The board steering the new adjudicator on doctors’ fitness to practise is taking shape.
Two non-executive directors have been appointed to the Office of the Health Professions Adjudicator which, from 2011, will adjudicate on the cases brought before it by the GMC.
It is hoped that the separation of investigation from adjudication through the creation of OHPA will demonstrate that fitness to practise decisions are fair and effective and separate from the profession, regulator and government.
The newly appointed non-executive directors, Andrew Colquhoun and Pamela Charlwood, will work with the chair Walter Merricks to oversee the creation of this new independent body and regulatory system.
Colquhoun is chairman of the investigation committee of the Institute of Chartered Accountants, while Charlwood is vice chair of the Hampshire Partnership NHS Foundation Trust.
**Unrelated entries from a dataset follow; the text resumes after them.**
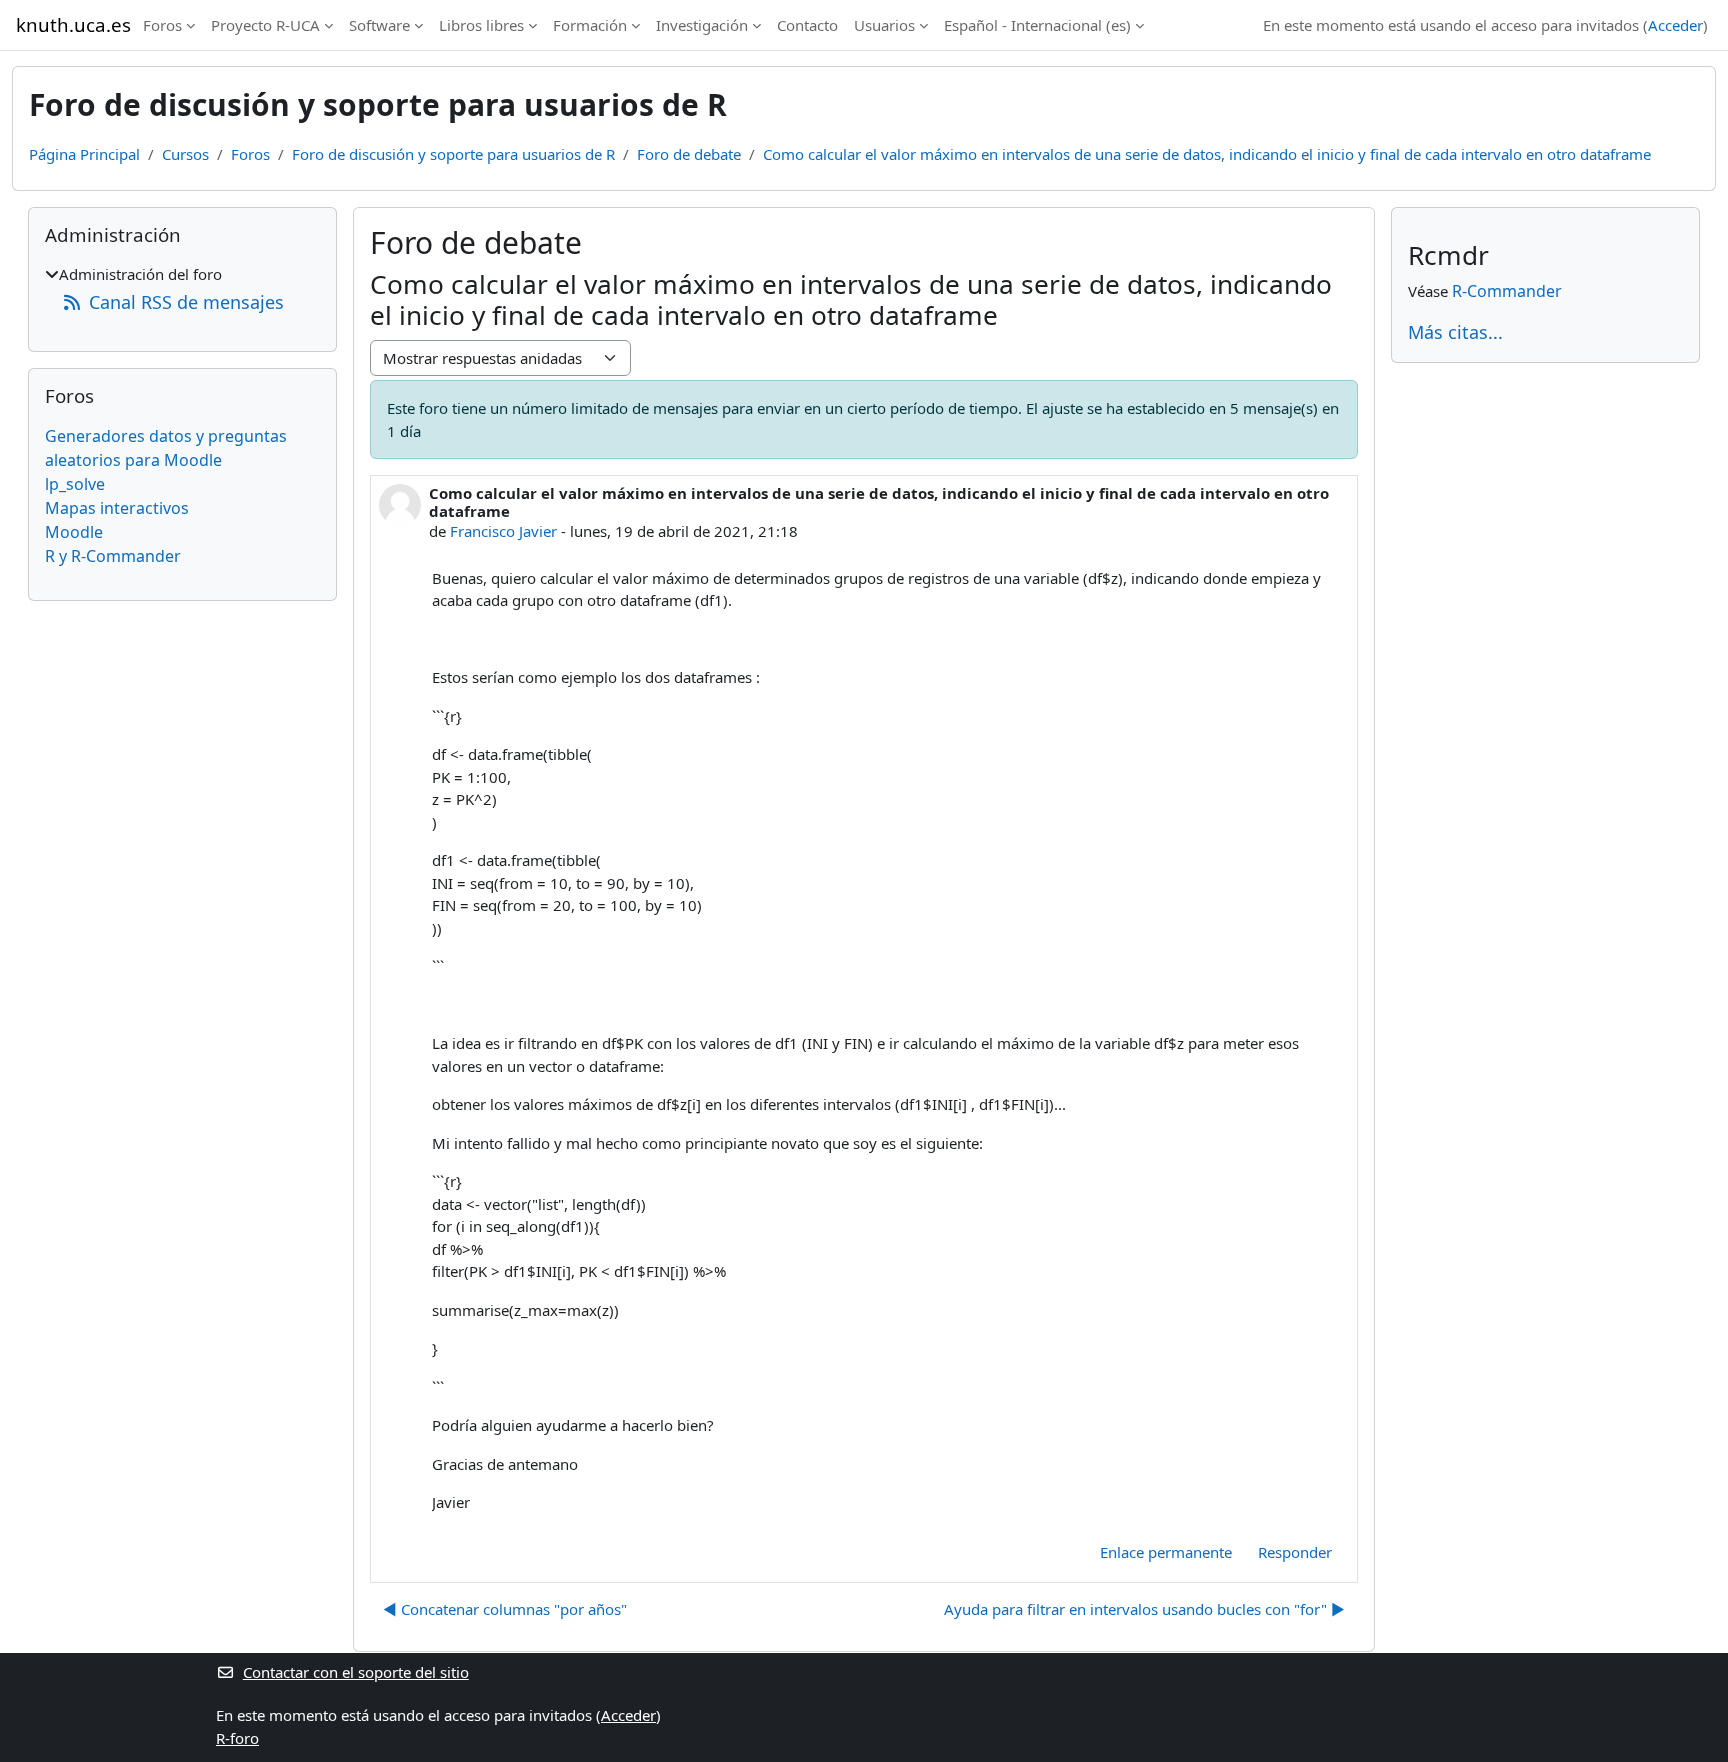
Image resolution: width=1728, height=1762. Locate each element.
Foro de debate (689, 154)
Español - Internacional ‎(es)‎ (1037, 25)
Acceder (1675, 25)
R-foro (237, 1738)
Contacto (807, 25)
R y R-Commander (113, 556)
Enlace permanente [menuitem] (1166, 1552)
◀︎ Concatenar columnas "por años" (505, 1609)
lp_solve (75, 484)
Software (379, 25)
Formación (590, 25)
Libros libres (481, 25)
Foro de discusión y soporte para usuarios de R (453, 154)
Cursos (185, 154)
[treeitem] (182, 289)
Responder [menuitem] (1295, 1552)
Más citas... (1455, 332)
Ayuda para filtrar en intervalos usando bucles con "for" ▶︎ (1144, 1609)
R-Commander (1507, 291)
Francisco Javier (503, 531)
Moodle (74, 532)
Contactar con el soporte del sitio (356, 1672)
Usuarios (884, 25)
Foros (162, 25)
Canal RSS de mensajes (186, 302)
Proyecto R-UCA (265, 25)
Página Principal (84, 154)
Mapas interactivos (117, 508)
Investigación (702, 25)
Merricks, who becomes chair of OHPA on 1 November, has been the chief financial ombudsman.
Ian Barker, an MDU solicitor, welcomed the progress. “It’s right that the body that prosecutes does not adjudicate as well - it’s a basic principle of fairness,” he said.
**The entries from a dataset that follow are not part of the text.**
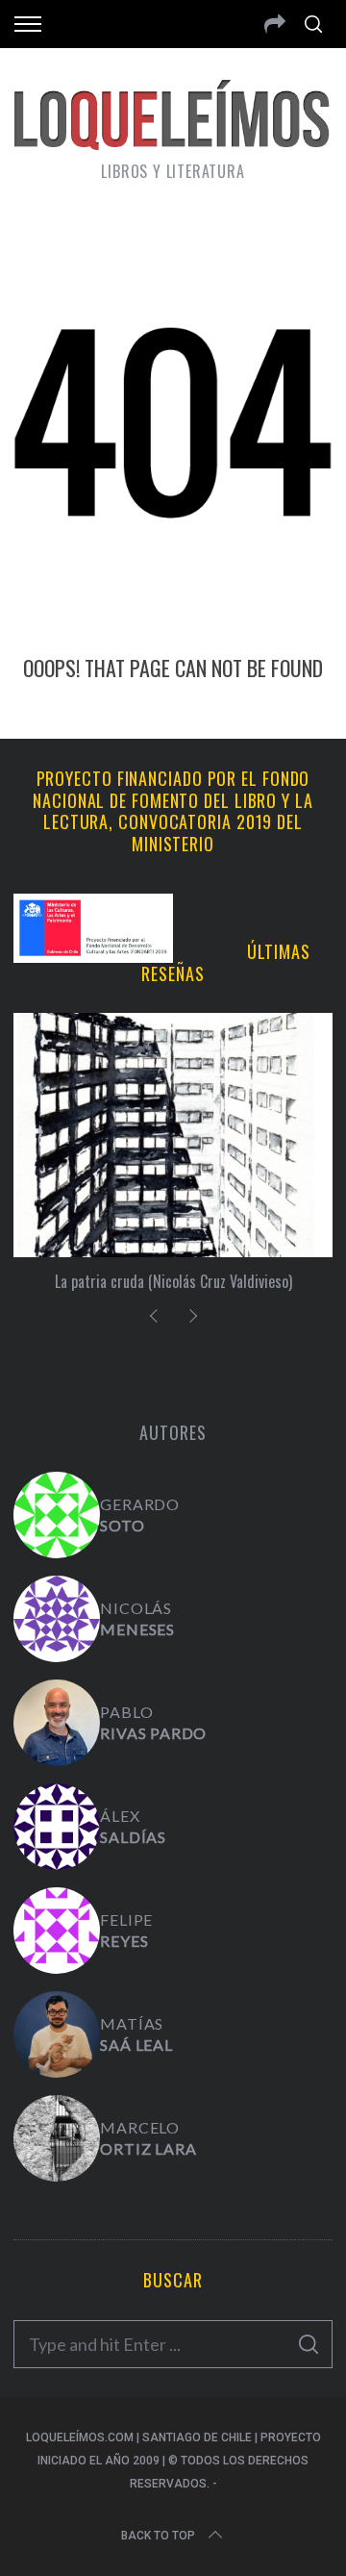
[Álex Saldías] (56, 1826)
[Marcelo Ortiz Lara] (56, 2138)
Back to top (158, 2535)
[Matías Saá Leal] (56, 2034)
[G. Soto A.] (56, 1515)
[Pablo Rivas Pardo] (56, 1722)
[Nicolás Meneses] (56, 1619)
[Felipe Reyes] (56, 1930)
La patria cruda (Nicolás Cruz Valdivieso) (173, 1281)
He added that the OHPA is in the interests of doctors because while the public think the GMC goes easy on doctors, in reality, the opposite is true.
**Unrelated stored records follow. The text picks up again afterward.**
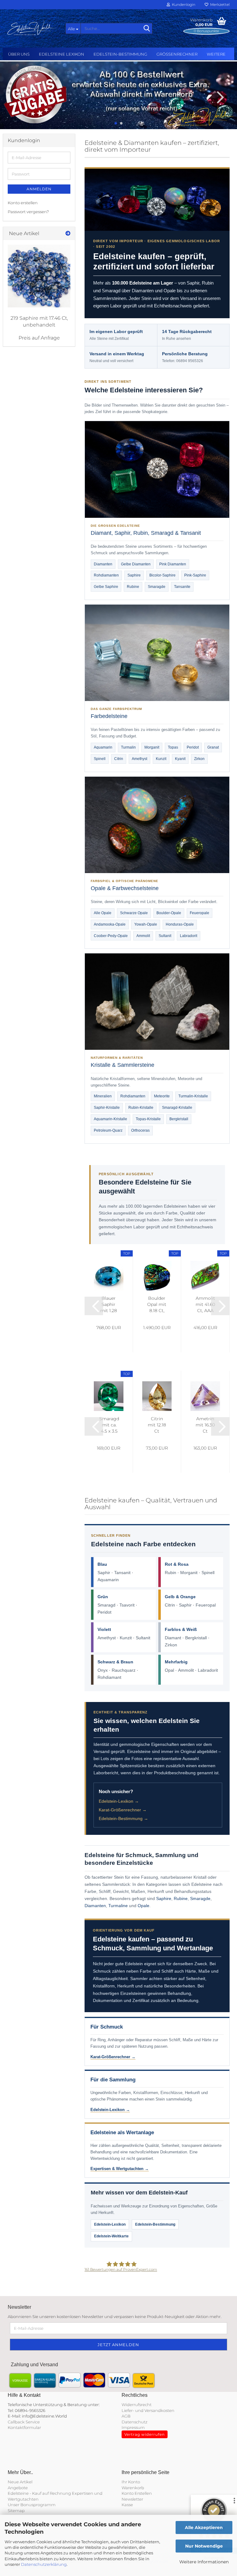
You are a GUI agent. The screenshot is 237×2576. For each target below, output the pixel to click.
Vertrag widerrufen (144, 2434)
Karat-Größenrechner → (123, 1809)
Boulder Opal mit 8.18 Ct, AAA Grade (156, 1304)
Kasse (127, 2504)
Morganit (151, 747)
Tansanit (122, 1572)
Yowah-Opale (145, 924)
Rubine (133, 587)
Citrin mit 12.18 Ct (157, 1425)
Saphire (134, 575)
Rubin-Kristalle (140, 1107)
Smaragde (156, 587)
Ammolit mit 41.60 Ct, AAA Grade (205, 1304)
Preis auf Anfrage (39, 338)
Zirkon (199, 759)
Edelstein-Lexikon (110, 2224)
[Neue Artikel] (67, 233)
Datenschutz (135, 2421)
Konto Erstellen (137, 2493)
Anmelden (39, 189)
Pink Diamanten (172, 564)
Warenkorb (133, 2487)
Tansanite (182, 587)
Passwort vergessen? (28, 211)
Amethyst (139, 759)
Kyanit (180, 759)
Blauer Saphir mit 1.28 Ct (108, 1304)
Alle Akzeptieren (204, 2527)
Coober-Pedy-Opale (111, 936)
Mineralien (103, 1096)
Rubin (170, 1572)
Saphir (104, 1572)
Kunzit (161, 759)
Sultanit (165, 936)
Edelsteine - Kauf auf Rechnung (39, 2493)
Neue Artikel (20, 2481)
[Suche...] (146, 28)
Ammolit (143, 936)
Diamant (173, 1637)
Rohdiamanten (106, 575)
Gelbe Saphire (106, 587)
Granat (213, 747)
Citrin (118, 759)
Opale (143, 1905)
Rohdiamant (109, 1677)
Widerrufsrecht (137, 2404)
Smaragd (106, 1605)
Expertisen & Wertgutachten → (119, 2168)
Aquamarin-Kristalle (110, 1119)
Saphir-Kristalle (107, 1107)
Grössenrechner (177, 54)
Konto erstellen (23, 202)
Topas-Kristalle (148, 1119)
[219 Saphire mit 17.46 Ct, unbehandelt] (39, 276)
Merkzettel (219, 4)
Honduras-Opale (180, 924)
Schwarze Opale (134, 913)
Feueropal (206, 1605)
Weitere (216, 54)
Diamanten (103, 564)
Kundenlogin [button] (182, 4)
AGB (126, 2415)
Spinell (100, 759)
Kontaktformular (24, 2427)
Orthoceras (140, 1130)
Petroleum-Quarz (108, 1130)
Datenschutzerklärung (44, 2564)
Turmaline (118, 1905)
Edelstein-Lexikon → (119, 1801)
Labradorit (188, 936)
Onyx (103, 1670)
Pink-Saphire (195, 575)
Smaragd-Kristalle (177, 1107)
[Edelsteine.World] (31, 27)
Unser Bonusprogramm (32, 2504)
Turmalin (128, 747)
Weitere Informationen (204, 2562)
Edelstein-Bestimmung (120, 54)
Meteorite (162, 1096)
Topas (173, 747)
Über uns (19, 54)
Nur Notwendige (204, 2546)
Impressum (133, 2427)
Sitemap (16, 2510)
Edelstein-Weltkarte (111, 2236)
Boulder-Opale (168, 913)
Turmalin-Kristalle (193, 1096)
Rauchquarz (123, 1670)
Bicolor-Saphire (162, 575)
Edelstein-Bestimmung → (123, 1818)
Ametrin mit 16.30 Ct (205, 1425)
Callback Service (24, 2421)
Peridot (193, 747)
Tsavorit (127, 1605)
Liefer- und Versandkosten (148, 2410)
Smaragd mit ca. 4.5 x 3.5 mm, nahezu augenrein (109, 1425)
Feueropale (199, 913)
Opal (169, 1670)
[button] (18, 97)
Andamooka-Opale (110, 924)
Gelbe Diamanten (136, 564)
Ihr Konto (131, 2481)
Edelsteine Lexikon (61, 54)
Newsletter (132, 2499)
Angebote (18, 2487)
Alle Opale (102, 913)
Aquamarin (103, 747)
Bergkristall (178, 1119)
This split in role was recommended by Dame Janet Smith, who presided over the Shipman Inquiry, and the GMC will in future be confined to investigating complaints, gathering evidence, and ‘prosecuting’ cases.
The General Optical Council will follow the GMC in losing its adjudication role to the new office, and all healthcare professions will eventually abide by the same system.
It represents a significant step away from self-regulation, and follows an increase in lay representation within the GMC. Last year, the GMC also controversially changed the burden of proof required in making fitness to practise decisions. The civil standard of proof is now applied, so allegations no longer have to be proved beyond reasonable doubt but on the balance of probabilities.
It is hoped that OHPA’s development provides an opportunity to improve case management.
MDU’s Barker believes the length of hearings and their cost could be reduced if the OHPA used legally qualified chairs on fitness to practise panels.
He said: “As it exists, a legal assessor advises the panel. But, gone are the days when you had a panel of 12 doctors needing independent legal advice. If you had a legal chair, they could make their own legal determinations and it would cut down on the considerable amount of time spent dealing with legal aspects.”